Okay - this first generation 1.25GHz Mini has been good to me. It'll almost be two soon. In the last three months or so, it's had two little blips.
For the first of them about three months back, Mac OS X hung in the middle of normal tasks (Safari, Mail, Word) and wouldn't respond to any keys. I have an external Firewire HDD permanently attached and when I forced the restart by holding down the power button, when it restarted it showed my backup drive only and not the internal HDD. At that stage I thought perhaps the HDD was just kaputt, that I'd buy a new one and since everything's backed up it wasn't a big deal. Then when I next turned the computer on, the HDD was found again and OS X started booting from it.
Then, 2 hours ago, Mac OS X crashed again just in the course of normal events.
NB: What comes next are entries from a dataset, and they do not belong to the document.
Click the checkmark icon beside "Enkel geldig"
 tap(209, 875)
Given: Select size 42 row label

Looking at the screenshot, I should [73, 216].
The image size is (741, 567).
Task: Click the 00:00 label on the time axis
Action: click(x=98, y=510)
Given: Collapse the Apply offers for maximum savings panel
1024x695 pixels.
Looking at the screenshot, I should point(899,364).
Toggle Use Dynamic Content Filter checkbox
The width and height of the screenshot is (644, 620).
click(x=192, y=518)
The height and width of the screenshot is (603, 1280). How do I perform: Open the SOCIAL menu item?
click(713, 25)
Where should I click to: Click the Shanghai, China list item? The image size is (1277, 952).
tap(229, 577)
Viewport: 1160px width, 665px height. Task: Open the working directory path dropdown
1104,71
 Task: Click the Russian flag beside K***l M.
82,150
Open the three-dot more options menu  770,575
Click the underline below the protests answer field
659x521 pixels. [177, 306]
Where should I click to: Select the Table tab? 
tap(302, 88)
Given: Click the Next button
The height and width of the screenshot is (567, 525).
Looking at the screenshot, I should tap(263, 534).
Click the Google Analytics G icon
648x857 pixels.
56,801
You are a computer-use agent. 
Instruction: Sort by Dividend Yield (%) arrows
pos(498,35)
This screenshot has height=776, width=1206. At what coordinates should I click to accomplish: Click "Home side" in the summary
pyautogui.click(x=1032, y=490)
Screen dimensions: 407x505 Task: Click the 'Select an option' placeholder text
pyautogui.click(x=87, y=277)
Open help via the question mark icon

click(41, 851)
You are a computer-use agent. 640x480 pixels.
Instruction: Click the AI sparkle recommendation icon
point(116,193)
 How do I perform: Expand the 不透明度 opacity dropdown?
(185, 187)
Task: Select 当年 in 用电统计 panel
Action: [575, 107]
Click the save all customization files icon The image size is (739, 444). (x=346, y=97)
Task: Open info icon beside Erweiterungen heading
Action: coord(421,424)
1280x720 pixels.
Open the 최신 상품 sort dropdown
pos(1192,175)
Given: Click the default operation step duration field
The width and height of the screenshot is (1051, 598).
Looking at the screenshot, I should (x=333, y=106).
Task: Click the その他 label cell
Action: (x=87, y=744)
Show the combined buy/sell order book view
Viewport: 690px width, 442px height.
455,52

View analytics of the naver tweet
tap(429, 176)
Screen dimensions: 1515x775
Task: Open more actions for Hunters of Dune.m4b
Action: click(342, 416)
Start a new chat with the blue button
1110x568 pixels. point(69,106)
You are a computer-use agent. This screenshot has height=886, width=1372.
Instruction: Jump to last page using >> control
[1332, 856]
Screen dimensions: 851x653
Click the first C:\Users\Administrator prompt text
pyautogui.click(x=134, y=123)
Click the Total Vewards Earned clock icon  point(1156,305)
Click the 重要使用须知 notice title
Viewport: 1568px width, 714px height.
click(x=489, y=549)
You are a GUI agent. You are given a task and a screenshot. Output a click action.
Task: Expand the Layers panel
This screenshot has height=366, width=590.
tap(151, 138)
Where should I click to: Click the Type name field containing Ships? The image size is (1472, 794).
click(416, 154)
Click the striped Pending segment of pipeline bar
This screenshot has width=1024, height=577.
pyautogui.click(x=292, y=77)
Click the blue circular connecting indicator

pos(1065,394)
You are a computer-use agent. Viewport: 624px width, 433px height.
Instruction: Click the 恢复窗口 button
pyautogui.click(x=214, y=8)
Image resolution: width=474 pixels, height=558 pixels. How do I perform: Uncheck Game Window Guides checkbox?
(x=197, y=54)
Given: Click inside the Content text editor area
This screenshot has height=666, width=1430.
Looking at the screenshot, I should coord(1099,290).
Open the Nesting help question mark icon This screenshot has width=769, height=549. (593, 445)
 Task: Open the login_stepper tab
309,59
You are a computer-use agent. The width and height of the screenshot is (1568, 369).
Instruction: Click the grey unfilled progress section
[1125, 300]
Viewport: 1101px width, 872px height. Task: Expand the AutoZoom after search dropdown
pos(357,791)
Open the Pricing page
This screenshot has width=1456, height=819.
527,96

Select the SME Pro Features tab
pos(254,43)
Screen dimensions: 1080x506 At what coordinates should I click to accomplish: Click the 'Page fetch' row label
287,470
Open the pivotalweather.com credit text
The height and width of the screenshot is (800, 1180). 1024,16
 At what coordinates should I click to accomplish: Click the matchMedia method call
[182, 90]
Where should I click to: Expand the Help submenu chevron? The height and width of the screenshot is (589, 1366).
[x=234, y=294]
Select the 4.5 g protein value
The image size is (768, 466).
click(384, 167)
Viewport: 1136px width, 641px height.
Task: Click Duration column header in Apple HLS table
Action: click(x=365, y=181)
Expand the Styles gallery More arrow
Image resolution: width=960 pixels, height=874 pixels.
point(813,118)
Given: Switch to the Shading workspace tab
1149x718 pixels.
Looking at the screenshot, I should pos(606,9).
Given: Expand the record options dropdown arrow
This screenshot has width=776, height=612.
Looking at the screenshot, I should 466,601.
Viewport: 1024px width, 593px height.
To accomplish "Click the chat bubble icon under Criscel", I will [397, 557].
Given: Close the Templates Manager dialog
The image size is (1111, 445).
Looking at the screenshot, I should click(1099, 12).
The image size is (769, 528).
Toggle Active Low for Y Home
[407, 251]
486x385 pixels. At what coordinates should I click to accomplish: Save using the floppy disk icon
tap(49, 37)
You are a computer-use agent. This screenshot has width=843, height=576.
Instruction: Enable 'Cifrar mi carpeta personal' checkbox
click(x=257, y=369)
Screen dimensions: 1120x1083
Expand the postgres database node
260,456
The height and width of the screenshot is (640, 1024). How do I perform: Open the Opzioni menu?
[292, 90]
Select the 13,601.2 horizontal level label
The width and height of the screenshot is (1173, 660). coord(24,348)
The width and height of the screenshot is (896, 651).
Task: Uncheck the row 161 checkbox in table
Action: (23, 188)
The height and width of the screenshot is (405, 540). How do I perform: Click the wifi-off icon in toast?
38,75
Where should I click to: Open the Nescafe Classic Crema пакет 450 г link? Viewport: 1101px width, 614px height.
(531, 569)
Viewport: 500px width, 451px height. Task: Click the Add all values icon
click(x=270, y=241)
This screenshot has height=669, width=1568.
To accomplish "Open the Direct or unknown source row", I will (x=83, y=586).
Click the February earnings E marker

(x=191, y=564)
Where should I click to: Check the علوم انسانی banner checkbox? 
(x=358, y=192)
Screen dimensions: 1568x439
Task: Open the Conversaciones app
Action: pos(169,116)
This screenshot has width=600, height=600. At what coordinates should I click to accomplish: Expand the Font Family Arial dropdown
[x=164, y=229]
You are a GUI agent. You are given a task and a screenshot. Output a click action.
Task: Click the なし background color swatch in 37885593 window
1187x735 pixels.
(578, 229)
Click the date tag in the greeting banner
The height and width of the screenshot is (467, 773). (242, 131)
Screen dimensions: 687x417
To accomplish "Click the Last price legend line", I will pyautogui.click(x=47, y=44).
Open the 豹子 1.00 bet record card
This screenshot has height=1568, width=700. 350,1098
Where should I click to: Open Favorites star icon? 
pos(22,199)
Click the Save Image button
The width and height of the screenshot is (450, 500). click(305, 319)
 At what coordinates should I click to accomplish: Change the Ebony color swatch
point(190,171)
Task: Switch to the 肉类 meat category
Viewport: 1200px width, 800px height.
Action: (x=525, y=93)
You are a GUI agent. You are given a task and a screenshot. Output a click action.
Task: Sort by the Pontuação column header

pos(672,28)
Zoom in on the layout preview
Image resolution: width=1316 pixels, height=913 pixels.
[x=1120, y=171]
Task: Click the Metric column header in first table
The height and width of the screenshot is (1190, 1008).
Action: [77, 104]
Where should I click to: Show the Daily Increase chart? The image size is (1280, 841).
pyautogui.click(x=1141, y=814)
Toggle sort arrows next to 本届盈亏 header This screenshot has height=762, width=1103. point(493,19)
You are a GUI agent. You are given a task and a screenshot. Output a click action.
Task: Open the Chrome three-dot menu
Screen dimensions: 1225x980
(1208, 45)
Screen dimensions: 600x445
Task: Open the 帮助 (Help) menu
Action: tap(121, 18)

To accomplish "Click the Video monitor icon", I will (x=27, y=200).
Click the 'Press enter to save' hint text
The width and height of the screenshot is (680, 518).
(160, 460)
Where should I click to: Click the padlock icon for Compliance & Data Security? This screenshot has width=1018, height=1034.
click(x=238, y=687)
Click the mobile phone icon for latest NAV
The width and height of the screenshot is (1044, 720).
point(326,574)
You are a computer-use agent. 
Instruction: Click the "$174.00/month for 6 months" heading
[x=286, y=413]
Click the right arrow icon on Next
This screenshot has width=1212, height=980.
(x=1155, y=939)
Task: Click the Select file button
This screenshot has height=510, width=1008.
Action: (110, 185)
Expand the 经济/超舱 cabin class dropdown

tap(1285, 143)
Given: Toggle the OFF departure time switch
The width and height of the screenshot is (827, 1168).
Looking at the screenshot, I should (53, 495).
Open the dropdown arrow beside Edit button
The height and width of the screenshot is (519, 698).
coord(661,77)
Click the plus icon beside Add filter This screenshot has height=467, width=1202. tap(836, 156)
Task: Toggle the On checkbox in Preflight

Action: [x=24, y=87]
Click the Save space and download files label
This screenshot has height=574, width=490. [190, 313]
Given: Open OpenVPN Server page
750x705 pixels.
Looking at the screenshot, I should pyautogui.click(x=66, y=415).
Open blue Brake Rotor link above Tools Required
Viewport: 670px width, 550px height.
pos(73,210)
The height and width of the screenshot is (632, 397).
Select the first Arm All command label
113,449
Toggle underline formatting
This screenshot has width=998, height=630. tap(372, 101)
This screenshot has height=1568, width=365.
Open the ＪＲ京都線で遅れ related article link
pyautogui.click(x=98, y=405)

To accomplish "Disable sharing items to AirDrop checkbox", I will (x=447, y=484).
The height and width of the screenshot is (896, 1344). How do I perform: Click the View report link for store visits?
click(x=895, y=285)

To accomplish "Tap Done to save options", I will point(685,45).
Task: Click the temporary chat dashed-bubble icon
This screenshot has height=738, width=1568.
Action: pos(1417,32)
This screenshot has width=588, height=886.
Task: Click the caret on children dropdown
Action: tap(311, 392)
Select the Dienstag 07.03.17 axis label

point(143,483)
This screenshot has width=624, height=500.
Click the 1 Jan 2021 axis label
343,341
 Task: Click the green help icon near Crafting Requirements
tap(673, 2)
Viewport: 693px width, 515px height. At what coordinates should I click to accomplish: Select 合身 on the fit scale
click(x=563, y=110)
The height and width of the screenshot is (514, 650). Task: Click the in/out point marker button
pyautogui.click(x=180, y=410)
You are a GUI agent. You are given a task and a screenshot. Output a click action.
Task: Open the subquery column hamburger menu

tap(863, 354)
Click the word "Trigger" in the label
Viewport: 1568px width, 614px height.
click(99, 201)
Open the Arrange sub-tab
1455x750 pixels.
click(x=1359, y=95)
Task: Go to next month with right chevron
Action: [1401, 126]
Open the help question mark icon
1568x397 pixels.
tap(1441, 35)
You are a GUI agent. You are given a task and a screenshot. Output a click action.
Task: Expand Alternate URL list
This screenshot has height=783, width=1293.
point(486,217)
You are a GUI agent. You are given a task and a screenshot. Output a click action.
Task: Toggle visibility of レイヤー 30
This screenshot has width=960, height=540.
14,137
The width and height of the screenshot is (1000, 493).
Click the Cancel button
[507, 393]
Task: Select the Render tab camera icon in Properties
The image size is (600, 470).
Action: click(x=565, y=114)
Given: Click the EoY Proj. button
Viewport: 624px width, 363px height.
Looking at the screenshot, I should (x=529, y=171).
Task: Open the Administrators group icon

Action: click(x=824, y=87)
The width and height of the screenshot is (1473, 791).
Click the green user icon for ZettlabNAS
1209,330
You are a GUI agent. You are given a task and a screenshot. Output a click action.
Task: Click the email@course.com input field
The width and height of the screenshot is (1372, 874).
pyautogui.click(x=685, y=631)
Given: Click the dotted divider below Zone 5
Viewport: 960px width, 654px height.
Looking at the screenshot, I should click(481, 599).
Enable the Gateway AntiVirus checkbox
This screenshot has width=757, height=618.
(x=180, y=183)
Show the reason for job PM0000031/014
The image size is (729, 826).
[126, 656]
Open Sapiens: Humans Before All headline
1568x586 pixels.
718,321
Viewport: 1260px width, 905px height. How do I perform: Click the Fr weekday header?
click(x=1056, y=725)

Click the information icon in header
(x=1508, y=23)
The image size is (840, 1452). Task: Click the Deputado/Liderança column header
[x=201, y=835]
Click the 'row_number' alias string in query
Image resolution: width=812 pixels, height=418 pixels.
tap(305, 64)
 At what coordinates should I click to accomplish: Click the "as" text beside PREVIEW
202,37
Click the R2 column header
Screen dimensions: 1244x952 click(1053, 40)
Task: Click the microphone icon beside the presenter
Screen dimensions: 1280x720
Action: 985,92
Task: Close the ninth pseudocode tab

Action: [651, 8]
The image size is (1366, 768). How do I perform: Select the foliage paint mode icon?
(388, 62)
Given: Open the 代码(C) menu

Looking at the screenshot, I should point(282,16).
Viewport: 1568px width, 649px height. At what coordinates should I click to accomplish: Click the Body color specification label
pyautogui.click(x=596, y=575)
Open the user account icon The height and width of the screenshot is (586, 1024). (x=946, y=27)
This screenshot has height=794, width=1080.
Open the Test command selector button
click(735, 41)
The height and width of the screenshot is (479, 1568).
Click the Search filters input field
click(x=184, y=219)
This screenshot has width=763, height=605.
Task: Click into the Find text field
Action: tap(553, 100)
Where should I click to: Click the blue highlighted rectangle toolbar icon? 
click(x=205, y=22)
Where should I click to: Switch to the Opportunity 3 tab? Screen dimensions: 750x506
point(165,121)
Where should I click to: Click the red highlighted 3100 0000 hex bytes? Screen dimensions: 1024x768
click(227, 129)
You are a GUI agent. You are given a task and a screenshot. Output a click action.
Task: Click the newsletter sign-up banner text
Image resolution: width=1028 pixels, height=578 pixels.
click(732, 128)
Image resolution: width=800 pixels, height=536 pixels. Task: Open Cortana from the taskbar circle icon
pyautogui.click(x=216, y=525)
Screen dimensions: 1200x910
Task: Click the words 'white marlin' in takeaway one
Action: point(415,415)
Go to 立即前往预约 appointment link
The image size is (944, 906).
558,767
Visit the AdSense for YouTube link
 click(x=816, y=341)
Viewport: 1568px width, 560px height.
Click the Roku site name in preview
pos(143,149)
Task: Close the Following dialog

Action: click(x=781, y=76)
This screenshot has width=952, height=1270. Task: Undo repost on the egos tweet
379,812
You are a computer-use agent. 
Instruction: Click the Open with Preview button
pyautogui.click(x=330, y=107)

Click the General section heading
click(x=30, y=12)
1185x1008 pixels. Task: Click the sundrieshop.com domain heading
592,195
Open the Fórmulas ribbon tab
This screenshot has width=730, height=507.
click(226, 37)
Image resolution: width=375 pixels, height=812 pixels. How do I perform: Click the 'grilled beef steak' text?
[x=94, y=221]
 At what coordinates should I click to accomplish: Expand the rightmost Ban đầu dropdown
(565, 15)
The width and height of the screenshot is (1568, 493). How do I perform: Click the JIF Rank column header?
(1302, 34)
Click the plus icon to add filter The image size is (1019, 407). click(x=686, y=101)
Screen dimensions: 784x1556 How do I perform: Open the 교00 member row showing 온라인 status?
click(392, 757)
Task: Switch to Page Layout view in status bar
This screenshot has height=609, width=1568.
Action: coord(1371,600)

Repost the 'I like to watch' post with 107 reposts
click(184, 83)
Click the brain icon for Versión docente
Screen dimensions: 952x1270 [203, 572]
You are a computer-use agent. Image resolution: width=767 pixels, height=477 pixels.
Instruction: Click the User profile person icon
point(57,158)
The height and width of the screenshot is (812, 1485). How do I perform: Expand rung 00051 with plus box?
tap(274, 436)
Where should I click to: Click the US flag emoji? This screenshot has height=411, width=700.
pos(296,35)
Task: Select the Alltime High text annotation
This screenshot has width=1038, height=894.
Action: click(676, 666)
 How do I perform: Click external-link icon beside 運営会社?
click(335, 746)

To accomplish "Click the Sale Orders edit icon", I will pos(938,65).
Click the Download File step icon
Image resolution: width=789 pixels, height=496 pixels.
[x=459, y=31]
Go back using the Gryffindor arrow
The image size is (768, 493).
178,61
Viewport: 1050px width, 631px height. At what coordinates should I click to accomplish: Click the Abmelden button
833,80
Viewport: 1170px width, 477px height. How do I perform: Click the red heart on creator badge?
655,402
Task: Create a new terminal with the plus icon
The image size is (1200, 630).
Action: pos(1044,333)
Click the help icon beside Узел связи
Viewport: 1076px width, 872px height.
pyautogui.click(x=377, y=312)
When I rebooted, only my Firewire HDD was showing again. I stuck in the install disc and tried rebooting about 5 times holding down 'C' to try to boot off the DVD-ROM, but with no success. I had thought I was pressing it at the wrong time or something, because the Mini just kept on going on to load OS X from my Firewire backup... Then I realised that the computer was simply not recognising the DVD or internal HDD drives at all...
So I pulled the Mini apart and apart from the fact there was a bit of dust around the vents in the case, everything appeared normal enough. Both the HDD and DVD are connected to the MoBo by a riser card, but nothing was disconnected. I just cleaned out the dust, took the DVD drive out by the pins and stuck it straight back on again and did nothing else... I snapped the thing back together and rebooted, hoping that doing nothing would have worked...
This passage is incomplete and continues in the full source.